Was about 5 years ago but I was always advised by solicitor that as I had care of the chidlren, i.e. they lived with me, I could not actually get an order. However, ex dh could apply for residency at which point an order would be made on the basis of his application.

AFAIK you cannot get an order stating what is already happening, i.e. the kids are with you. This then means that the possibility of him removign them without the police having a right to intervene remains.

Sorry.

chipkid · 28/06/2007 12:18

Hi Lou33

I practise family law. You are right the police will not usually get involved in returning a child if there is no Residence Order in place.

However, in order to obtain a Residence Order you will have to give notice to your ex as he has the right to be heard.

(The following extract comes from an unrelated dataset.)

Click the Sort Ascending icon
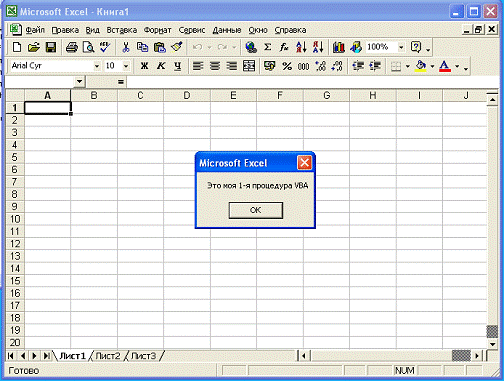This screenshot has height=381, width=504. coord(301,47)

As he is out of the Country that may prove a little difficult at the moment. (there are rules about serving outside of the jurisdiction of the court you will need to see a solicitor)

You can apply without notice but Courts will not grant an order in those circumstances unless there is a real and imminent risk of removal from your care.

The Children Act also has a provision that the Court must always consider whether making a Residence Order under the Act is better than making no order.

On the basis of the circumstances that you have outlined, there is no threat to remove and you are anxious because this happened to a friend, you are unlikley to get an Order without giving notice to your ex.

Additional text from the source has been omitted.